Udi-Fogiel commented 2 weeks ago

@moewew It should be fixed, but why are you repeatedly test for the existence of hyphenation patterns? Either they exists, or they don't in a TeX installation, testing a second time wouldn't change that.

moewew commented 2 weeks ago

@Udi-Fogiel Those test come from higher-level commands that need to know if hyphenation patterns are available. Those commands can potentially be issued in different orders and at different times, so there is a priori no way of knowing if we've tested before. Keeping a list of languages we've tested and the answer polyglossia would avoid this, but seems like a lot of extra work (but what do we do if some other package needs to test this? Apparently at least when the commands were initially implemented there was no indication that the hyphenation test would be single-use only.)

Udi-Fogiel commented 2 weeks ago

Keeping a list of languages we've tested and the answer polyglossia would avoid this, but seems like a lot of extra work

There might be other solution, depends of the code. I don't really use biblatex much, so it is hard for me to say. Can you point me to these commands in the source code?

(but what do we do if some other package needs to test this? Apparently at least when the commands were initially implemented there was no indication that the hyphenation test would be single-use only.)

The test is not single use, and the repeated messages were definitely a bug in polyglossia. It is just that @u-fischer mentioned that she get these lines thousands of times, I'm wondering if that many tests are needed and how that impact performance.

moewew commented 2 weeks ago

@Udi-Fogiel It's probably enough to search for \blx@ifhyphenationundef in https://github.com/plk/biblatex/blob/dev/tex/latex/biblatex/biblatex.sty to get a first idea. You might have to unpack/unravel quite some macro chains for the full picture, though.

I haven't had too close a look, but I think the language switching commands indirectly issue the test, which means that whenever biblatex does a \begin{<lang>}\end{<lang>} it issues the test. Throw in a couple of tests for some .lbx files and the hyphenation exceptions and you end up with quite a lot of these messages.

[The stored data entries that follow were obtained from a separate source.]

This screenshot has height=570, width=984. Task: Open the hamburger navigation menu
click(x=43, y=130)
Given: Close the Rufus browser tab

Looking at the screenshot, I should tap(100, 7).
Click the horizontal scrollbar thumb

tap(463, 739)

u-fischer commented 2 weeks ago

@moewew, @Udi-Fogiel I do not really have the time currently to research if or if not the tests (and the following messages) are needed and why they are triggered. But this is a single language document and the single language is properly declared in the preamble and it feels very odd that this triggers lots of language switches and/or language tests. Note also that the problem is the variant. If one use simply english (or babel + british) there is no problem.

Udi-Fogiel commented 2 weeks ago

@moewew, @Udi-Fogiel I do not really have the time currently to research if or if not the tests (and the following messages) are needed and why they are triggered. But this is a single language document and the single language is properly declared in the preamble and it feels very odd that this triggers lots of language switches and/or language tests.

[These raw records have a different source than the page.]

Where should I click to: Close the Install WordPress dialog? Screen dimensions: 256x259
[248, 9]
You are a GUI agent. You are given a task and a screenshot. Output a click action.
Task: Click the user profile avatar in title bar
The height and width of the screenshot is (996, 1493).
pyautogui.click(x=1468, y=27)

As I mentioned, the messages from polyglossia should be gone (well, not the first one) with the master branch (but not the ones mentioned in #1381, as these are messages from biblatex, but there is a PR which fixes it).

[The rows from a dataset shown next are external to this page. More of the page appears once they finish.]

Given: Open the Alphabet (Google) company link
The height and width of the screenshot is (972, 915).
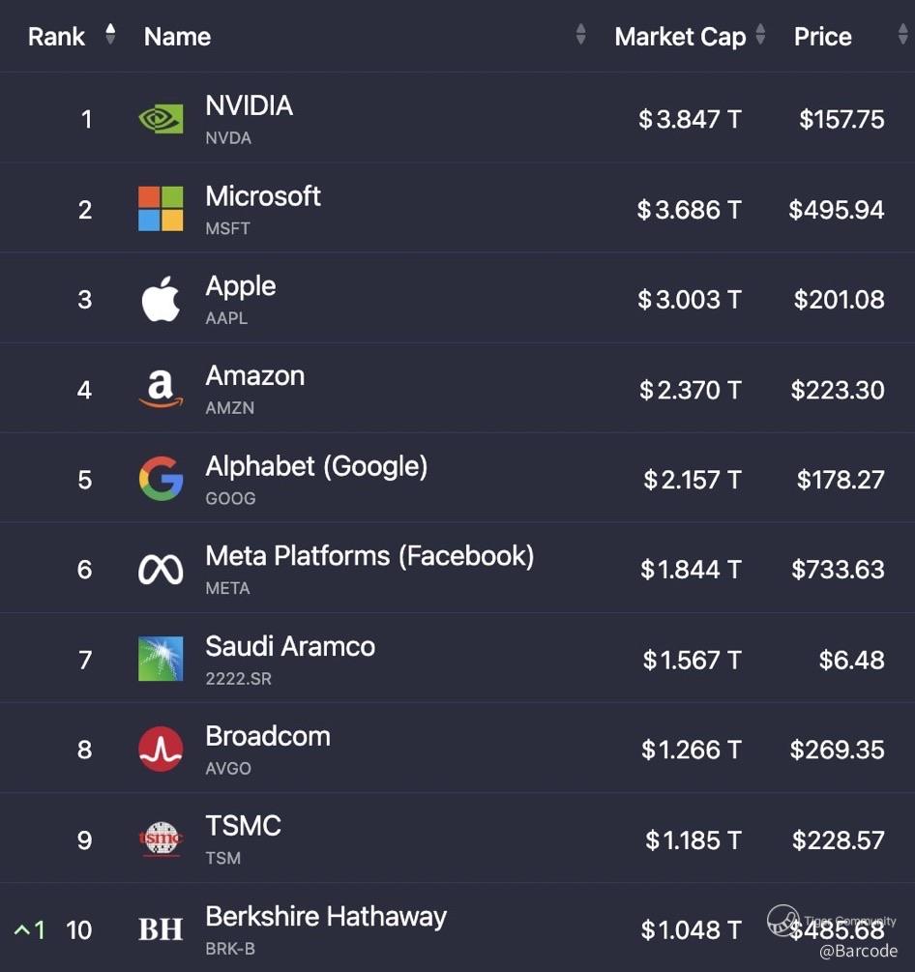Looking at the screenshot, I should coord(316,466).
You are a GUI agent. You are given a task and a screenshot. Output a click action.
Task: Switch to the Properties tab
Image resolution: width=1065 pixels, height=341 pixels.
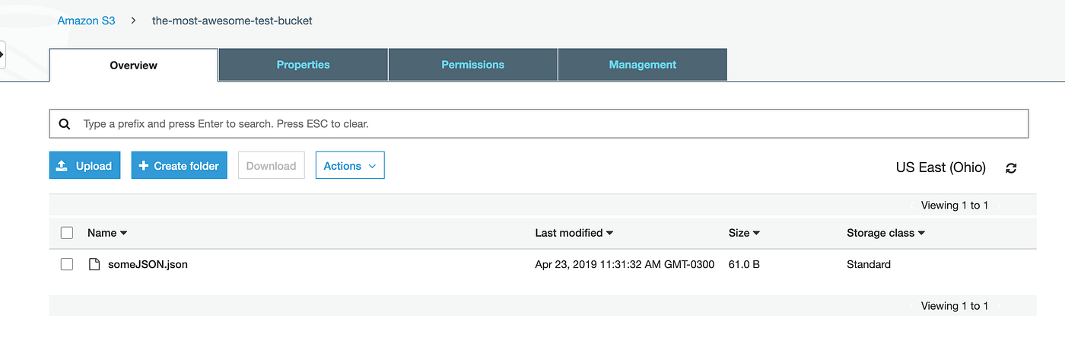click(x=303, y=65)
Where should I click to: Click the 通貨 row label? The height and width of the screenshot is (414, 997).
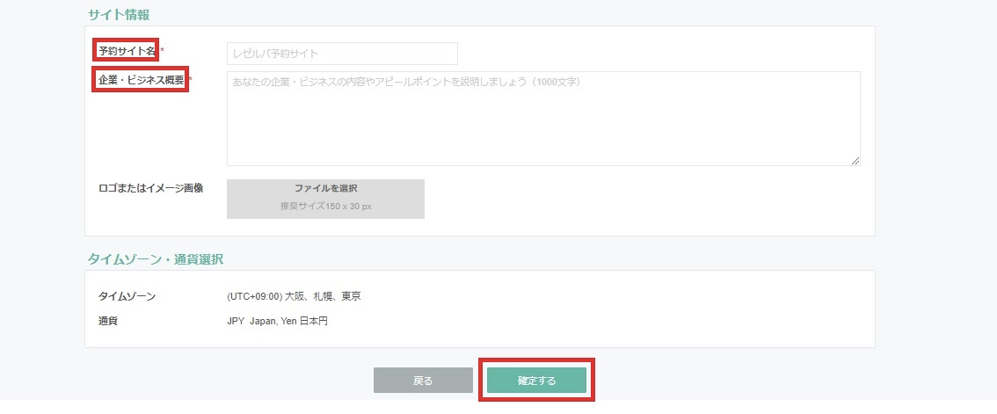[108, 321]
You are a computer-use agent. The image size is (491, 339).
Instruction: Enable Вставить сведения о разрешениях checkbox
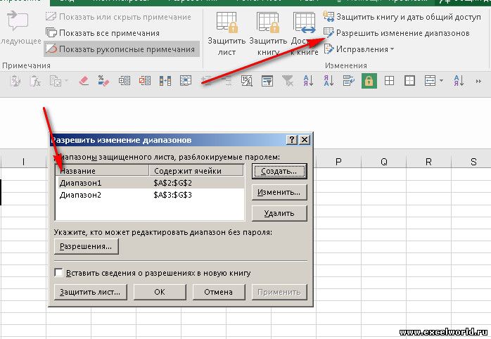pos(59,272)
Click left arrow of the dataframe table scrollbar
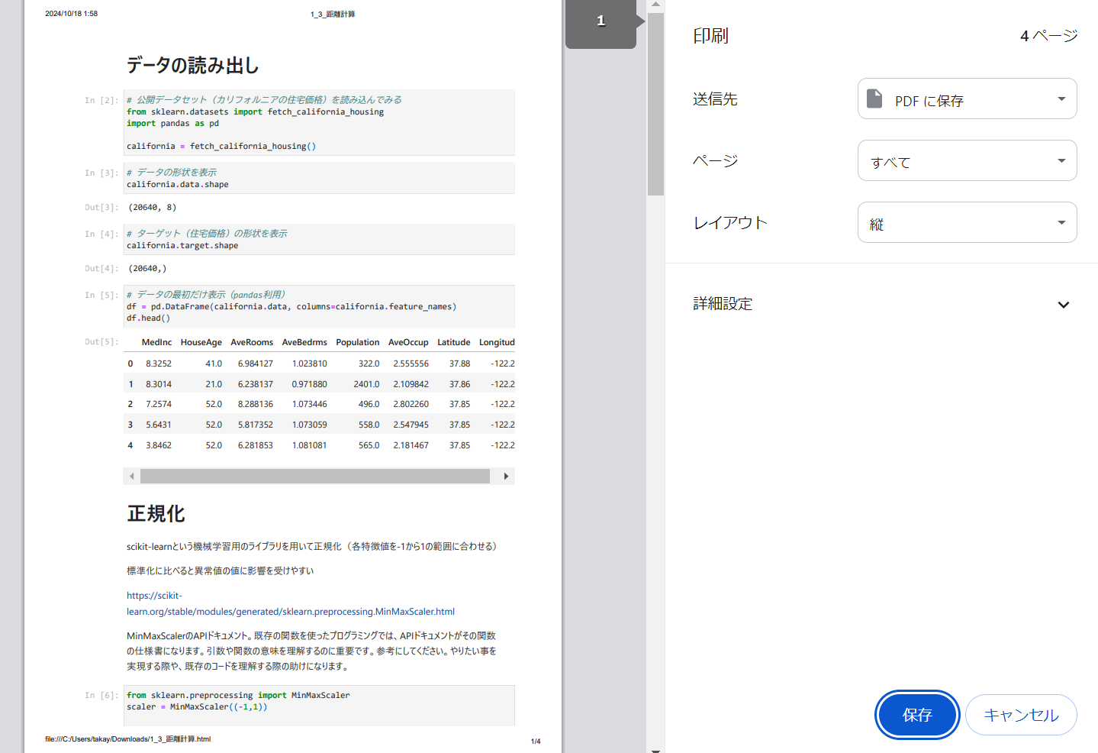The width and height of the screenshot is (1098, 753). (x=131, y=476)
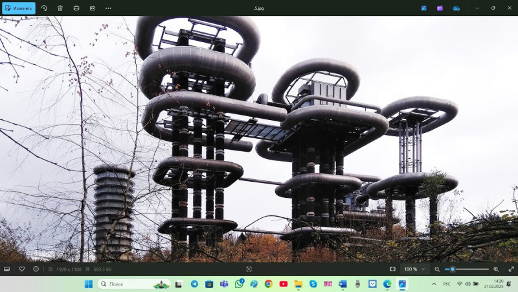This screenshot has width=518, height=292.
Task: Click the zoom slider handle
Action: point(453,269)
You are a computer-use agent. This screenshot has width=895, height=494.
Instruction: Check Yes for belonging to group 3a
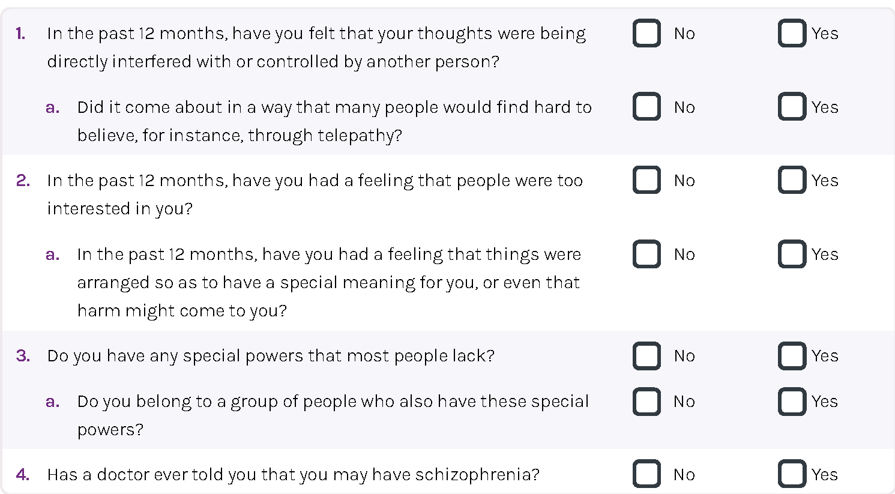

As for the switches and tests, other than writing language switches to the standard auxillary files (toc, lof, lot) when a language switch was happened from another source, polyglossia does not switch a language, nor I believe it tests anything.

Note also that the problem is the variant. If one use simply english (or babel + british) there is no problem.

What problem? The messages or the tests and switches? I don't have an example to test with, but I believe the tests are performed regardless of whether polyglossia or babel is used, and polyglossia is not in control of theses tests.

moewew commented 2 weeks ago

Seems that the main perpetrator of these particular messages is

https://github.com/plk/biblatex/blob/4c9a2a83167347970a8fdf4fdf0a86af2641fec4/tex/latex/biblatex/biblatex.sty#L6834-L6844

which is called whenever \bibstring and friends are used.

I don't really understand why it is needed, but it's been with us since PL.